Ensure that the path variables are updated for each benchmark script to refer to the correct dataset.

4. Update the Learner Variables

Different machine learning libraries may have different learner (algorithm) names. Update the learner variables in the benchmarking script based on the specific library you are using.

For example:

  • For scikit-learn, use RandomForestClassifier.
  • For river, use AdaptiveRandomForestClassifier.

Make sure the correct learner name is assigned in each script for consistency.

5. Update the arguments Variables

Each learner may have different parameter combinations for benchmarking. The arguments variable should be updated to reflect these combinations in the format:

'learner name' : [list of different parameter combinations]

Example:

'RandomForestClassifier': [
    {'n_estimators': 100, 'max_depth': 10},
    {'n_estimators': 200, 'max_depth': 20}
]

Ensure that you list all relevant combinations for the learners you are benchmarking.

6. Modify the __name__ Function

To execute only the desired benchmarks, you will need to modify the __name__ function in the script. Update it to only include the learners, datasets, and arguments you wish to run.

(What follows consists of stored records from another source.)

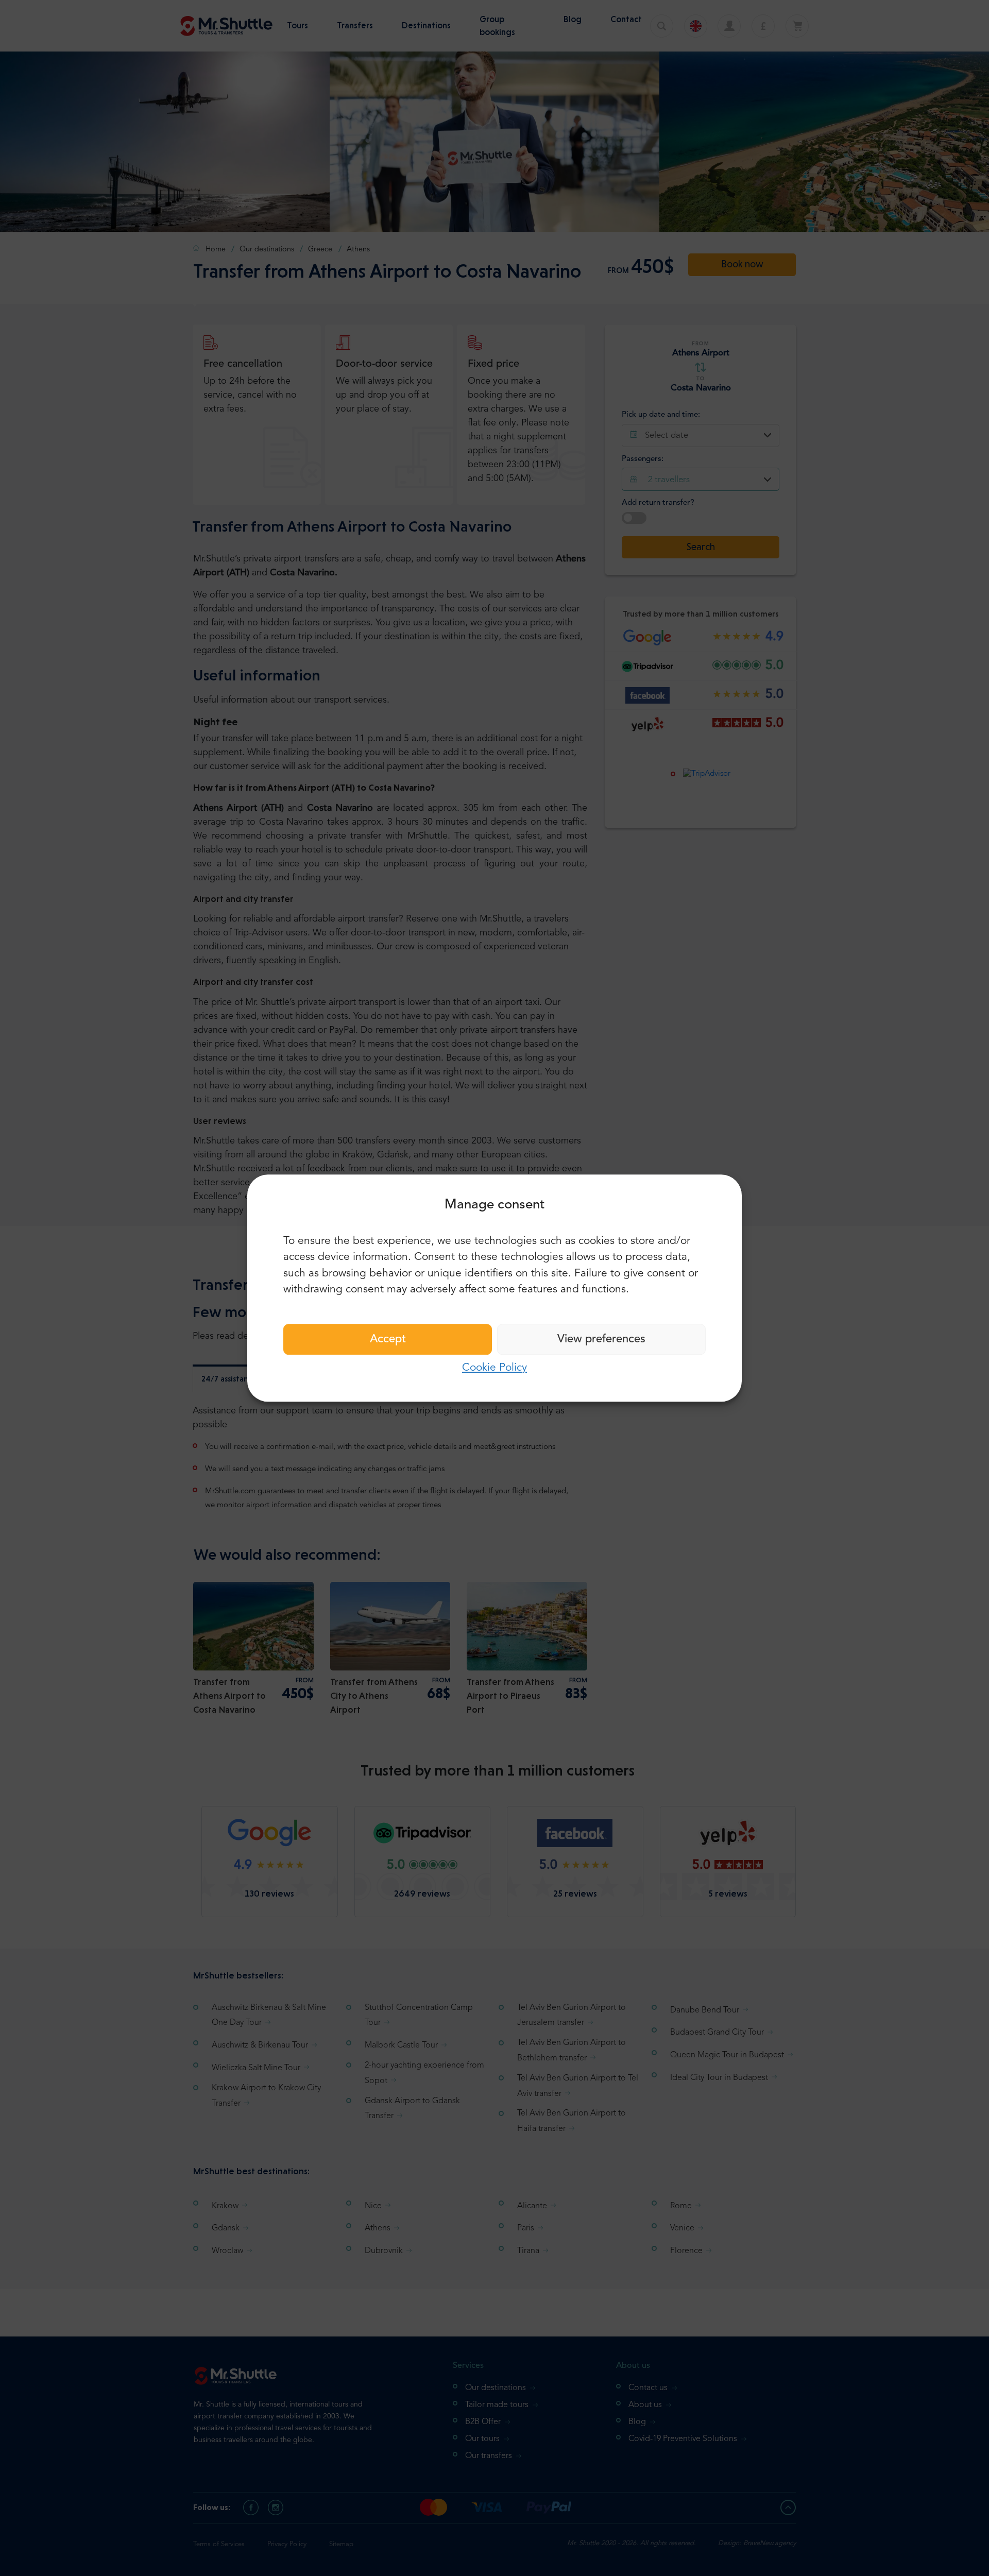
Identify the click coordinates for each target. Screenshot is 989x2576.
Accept (388, 1339)
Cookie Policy (494, 1367)
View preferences (601, 1339)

This ensures that only the specific benchmarks are executed when the script is run, preventing unnecessary or irrelevant executions.


Following these steps will ensure that your benchmarking environment, datasets, learners, and parameters are properly configured, allowing you to run the desired benchmarks efficiently. Make sure to revisit and update these variables as needed for different benchmarking scenarios.


This Markdown file should be clear and structured for users to follow along with your benchmarking package setup and usage.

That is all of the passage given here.